[Exercise instructions]:
1. List every change that the account of preaching through the Gospel of John says churches have seen in the last 40 years.
2. Extend the account of preaching through the Gospel of John from where it stops.

Sermon series are a common practice in our congregation. A typical series lasts from three to six weeks, no more.
But in December 2014, I embarked on something far more ambitious: I began preaching for nearly a year on the Gospel of John. With only two or three exceptions, I preached the passages in sequence.
I did not choose to do this on my own; in fact, I’m easily bored with series that last too long. But I was invited to take part in a “commentary of sermons” of the New Testament. Pastors submitted their top five choices from the New Testament to the publisher, who then made the final assignments.
To be honest, my only goal initially was not to end up with Revelation or Philemon. So I was relieved with my assignment.
Right away, I knew I was venturing into new and surprising territory. No doubt, you have heard many sermons from John. So you can imagine how the idea of preaching for more than 30 weeks on John intrigued and intimidated me.
John has lots of complicated twists and turns. It’s one thing to preach about Jesus turning water into wine. It is something else to proclaim the contemporary significance of the Feast of Tabernacles. But since by that time I had signed a contract, I dove in.
The first thing I did was pray. Then I went to the bookstore and purchased as many John commentaries as I could afford. (The last thing I wanted was to go to the local divinity school library and find that a seminarian had checked out all the good John commentaries for an exegesis paper.)
I began the series on the Sunday before Christmas in December 2014. “In the beginning was the Word, and the Word was with God, and the Word was God. … The Word became flesh and made his dwelling among us. We have seen his glory, the glory of the one and only Son, who came from the Father, full of grace and truth” (John 1:1, 14 NIV).
This daunting task proved to be a deeply enriching experience for me and for my congregation. Here are a few of the things I witnessed on the journey:
Preaching is still the most important task of the pastor. In the last 40 years, churches have witnessed dramatic shifts in the way we do ministry, the way we worship and the way we do evangelism. Preaching styles have changed, too. But the attentiveness of the listeners who throughout the series looked forward to hearing what the Johannine Jesus would do next reminded me that the sermon continues to be the fulcrum for discipleship and leadership.
Listeners came to church each week anticipating the next scene of the Jesus story. The benediction was like an intermission between acts. When the call to worship was given, it was as if someone was dimming the lights, reopening the curtains and inviting the actors back on stage to portray the drama of God’s salvation.
At the end of the series, I realized that several visitors had come almost every week to follow the story. We are thankful for the new members who joined our congregation during that time, but those who did not simply confirmed what I already knew. The foolishness of preaching is still wiser than human wisdom.

[Data segment]:
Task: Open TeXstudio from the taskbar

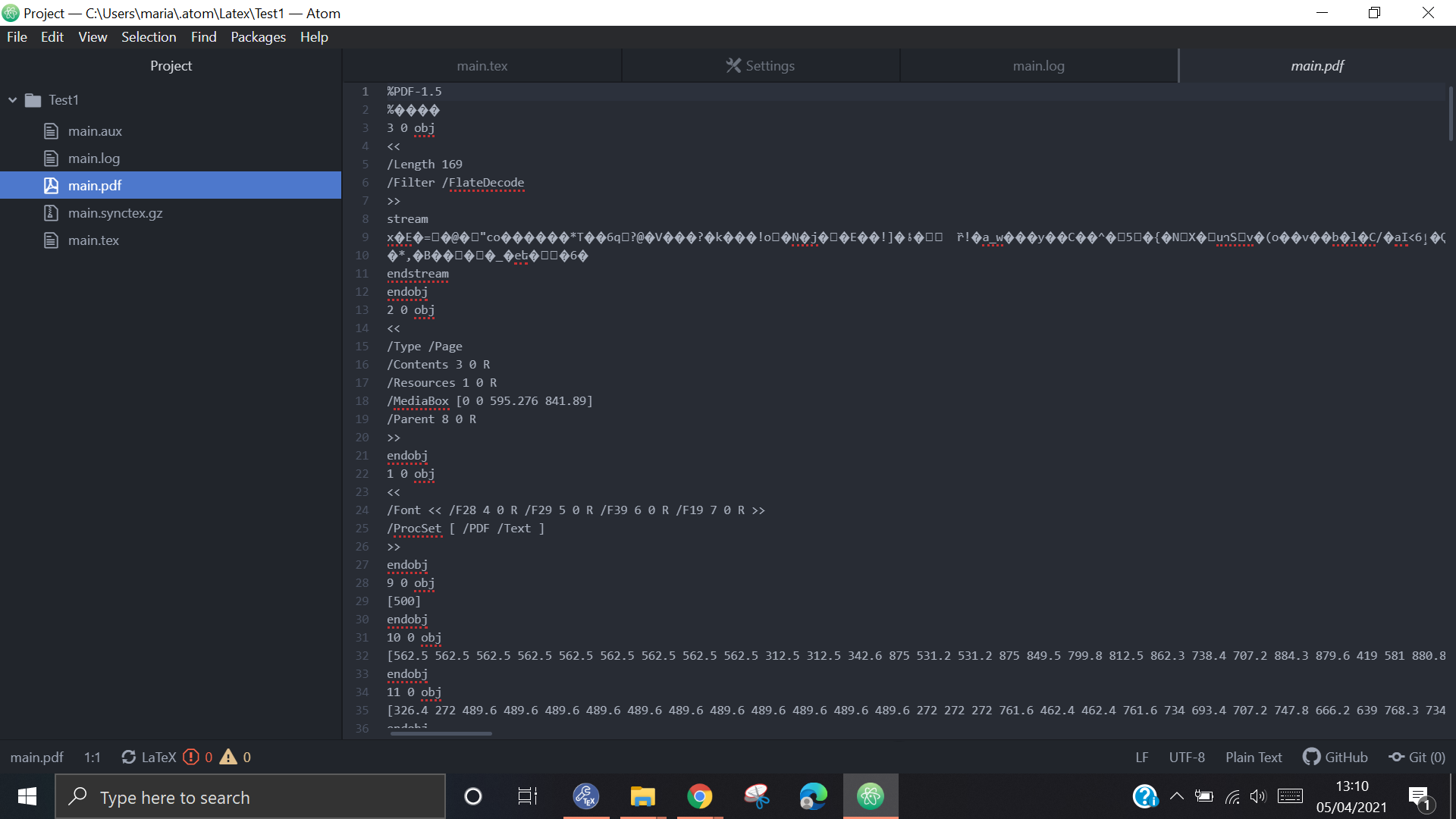Action: (585, 796)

[Results for the exercise]:
1. The way churches do ministry, the way they worship, the way they do evangelism, and preaching styles.

2.
Reading Scripture changes the way the congregation hears the sermon. In an attempt to keep the series from lasting two years, I made the conscious decision to preach from longer passages as I moved further along in the Gospel.
But we all know how difficult it is to read long passages without the congregation saying to themselves, “When is this going to stop?”
To bring the Scripture to life (“life,” after all, is one of the key words in John; the other is “believe”), we starting reading the passages in multiple voices. We assigned different characters in the text to different readers. We did usually limit the liturgists to three, and we let readers read multiple biblical voices when it was not confusing to do so.
My very modest goal in this exercise was to keep people from falling asleep. So you can imagine my surprise when, after the Scripture reading one Sunday, the congregation erupted in applause!
I shed a tear -- people had not just listened to the text; they had entered into the text. I sat in the pulpit thinking, “We just heard the word of the Lord.”
On one level, this speaks to the clear and compelling way the readers approached their task. It also points to the sheer gift of God’s word. We do not live by bread alone but by every word that comes from the mouth of God.
Reading the Scripture in multiple voices helped listeners engage the sermon in a much richer way. Instead of listening merely for information, the congregation listened for the narrative. They could imagine themselves in the story. The dramatic reading helped listeners feel what the disciples felt and see what Jesus saw. They could pick up on the irony in Jesus’ words and sense the indignation in his voice. Truly, the Word became flesh.
The Word became flesh for me, too. The congregation was not alone in feeling the impact of preaching through John. Living, breathing and eating the Gospel of John for nearly a year took me deeper into biblical understanding and theological interrogation.
Instead of devolving into repetition -- an initial concern of mine -- the series refreshed my preaching by giving me the opportunity to connect subtle threads of the Gospel from week to week.
I am reminded of Søren Kierkegaard’s book “Purity of Heart Is to Will One Thing.” The sense of joy and peace I experienced throughout the series was perhaps because my whole heart was aimed at doing one thing -- preaching John.
I preached the last sermon in the series on September 13, 2015. My text was John 21:15-25, and the sermon title was “Where Do We Go from Here?”
I once read that pastors of a bygone era would “winter” with a book of the Bible when weather severely limited travel. Pastors would set aside six or more hours a day for focused study on a particular biblical book. I see how this practice of going deep rather than wide has its advantages. I was unsure about how the congregation would respond to such an extended series. I was not even sure how I would feel about it. But now I’m sure that I will do it again.
As I think back on this journey, I am grateful for the newness John breathed into our congregation and my preaching. I affirm the words of John 20:30-31: “Jesus performed many other signs in the presence of his disciples, which are not recorded in this book. But these are written that you may believe that Jesus is the Messiah, the Son of God, and that by believing you may have life in his name.”
Glory to the Lamb of God.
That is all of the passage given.